The options are: bind to a PCRE implementation via cgo or a C FFI (adding an external dependency), document the incompatibility and return an explicit error on unsupported patterns, or implement a JavaScript-compatible regex engine from scratch. Each of these is a non-trivial engineering decision that hand-written ports had to make independently, often inconsistently, and often without testing all the affected cases.
A port that silently produces wrong output on lookbehind patterns is strictly worse than one that clearly fails, but writing the tests to catch this systematically requires deliberately constructing expressions that exercise regex edge cases against a specific dialect.
What the Test Suite Actually Had to Cover
The JSONata test suite exists at the size it does, hundreds of cases, partly because these three semantic areas generate a large number of edge interactions. Sequence semantics and undefined propagation interact: what should $count() return when the path matches nothing versus when it matches one item versus when it matches a one-element array literal? Regex semantics and string function behavior interact: what does $split() return when the pattern uses a capture group versus when it does not?
Each test case is a self-contained JSON document:
{
"expression": "$split(\"Hello World\", /(?<=\\w)(\\s)(?=\\w)/)",
"result": ["Hello", "World"]
}If your port passes this test, your regex implementation handles lookbehind correctly. If it fails, you have a precise failure: this expression, this input, this expected output, this actual output. There is no ambiguity about whether your implementation is correct.
This structure is what made the AI-assisted porting loop tractable. Feed the failing test, the current translated code for the relevant function, and the expected output back to the model. It corrects the translation. You rerun. The loop is fast because the oracle is precise. Community ports that preceded this approach typically had a slower correction cycle: a human reading test output, reasoning about the semantic gap, translating that into a code change, and re-running. At hundreds of edge cases, that loop rate matters.

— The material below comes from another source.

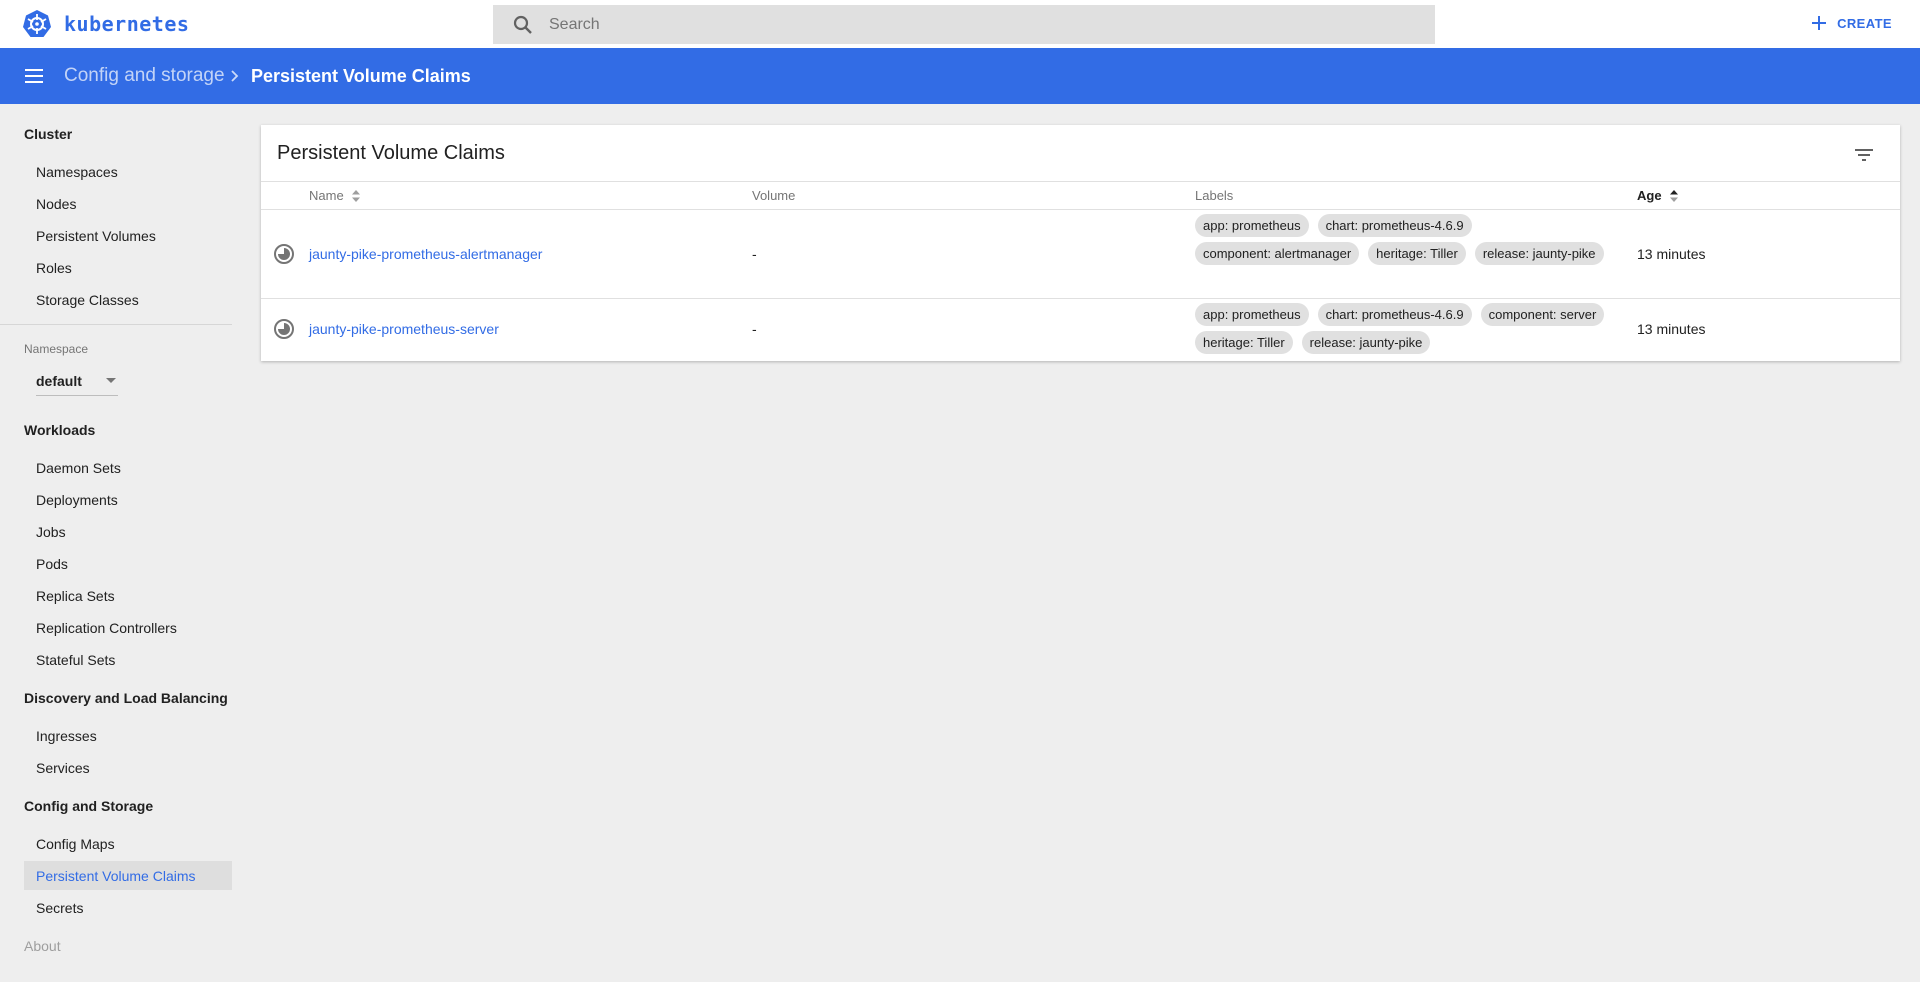 The width and height of the screenshot is (1920, 982). I want to click on column-header-labels-label: Labels, so click(1214, 196).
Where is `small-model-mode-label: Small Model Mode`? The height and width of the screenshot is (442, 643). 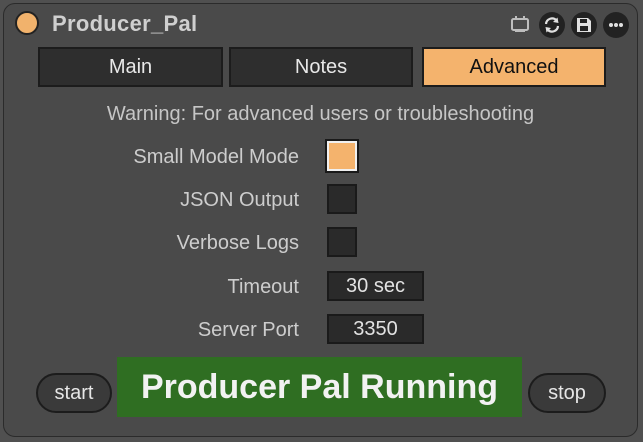
small-model-mode-label: Small Model Mode is located at coordinates (216, 157).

The Broader Lesson About Behavioral Compatibility
The reason JSONata community ports stayed incomplete for years is not that the engineers working on them were insufficiently careful. The reason is that behavioral compatibility at the semantic level is harder than structural translation, and the gap between “mostly right” and “fully correct” is measured in exactly the kinds of edge cases that informal testing misses.
Sequence semantics, undefined propagation, and regex engine entanglement each required consistent handling across the entire evaluator surface. Missing any one produced a port that was correct on 90 percent of inputs, which is a worse outcome than obviously broken: it ships, it seems fine, and then it fails on a specific expression structure in production.
The combination of AI-assisted translation and the JSONata test suite closed this gap in a way that neither alone could. The AI compressed the mechanical translation work. The test suite provided objective measurement of semantic correctness at every step. The Vine story is often framed as evidence that AI makes rewriting fast. The more precise framing is that AI makes rewriting fast when a comprehensive behavioral specification already exists to verify the result.
That specification, the test suite, represents years of accumulated edge cases discovered in production. It is not a byproduct of the library’s quality. It is the reason the port was possible at all.